Whilst not the most elegant my solution was to add an optional spacer-piece that shifts the console further up when playing d-pad heavy games. This does make the triggers a bit less convenient to reach but there isn't really any way to avoid that without stretching the shape of the grip, and unless you have really big hands this will only puts more strain on your hands and fingers in general (my hands are fairly medium). The headphone-jack is still accessible with the space in place and I added a convenient stylus holder for the sake of it ;)
To accommodate the console being shifted further up I tweaked the cut-outs for the volume and wi-fi switches and I also decreased some margins to provide a tighter fit. There's still some play to allow for padding as plastic on plastic doesn't provide the friction required. For the sides I use a couple of layers of masking tape which works really well (avoid the cheap stuff) and for the retention plates I cut out some adhesive padding.
As with the previous version, it's made with water-sanding in mind and whilst I haven't tried painting it yet there should be enough margin on the inside for that as well. I used grits 120, 200, 400 and 800 for the one in the pictures, although 800 ended up being overkill for my own taste.
3D printing settings
Printed with an Ultimaker 2+ in PLA
Layer thickness: I used 0.1mm for the sake of not having to work so hard on sanding down the ring pattern, but 0.2mm will give good results.
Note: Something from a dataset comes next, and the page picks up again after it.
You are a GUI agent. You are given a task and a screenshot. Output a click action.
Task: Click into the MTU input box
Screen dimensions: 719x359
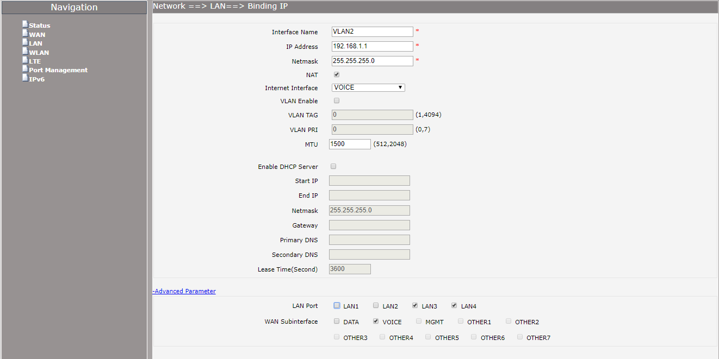[350, 144]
Bottom/Top layers: Up to your own judgement but I recommend adding layers as needed for the sake of avoiding a gap in the flat based on the top piece. I also recommend printing the bottom piece with concentric top pattern as this will lead to better results when sanding.
Wall thickness: I tend to print with 4 shells (0.4mm nozzle width), but 3 shells is fine depending on how low you want the resolution.
Infill: Again, use your own judgement but I recommend something like 10% grid pattern in the bottom piece for the sake providing support for the flat roof section.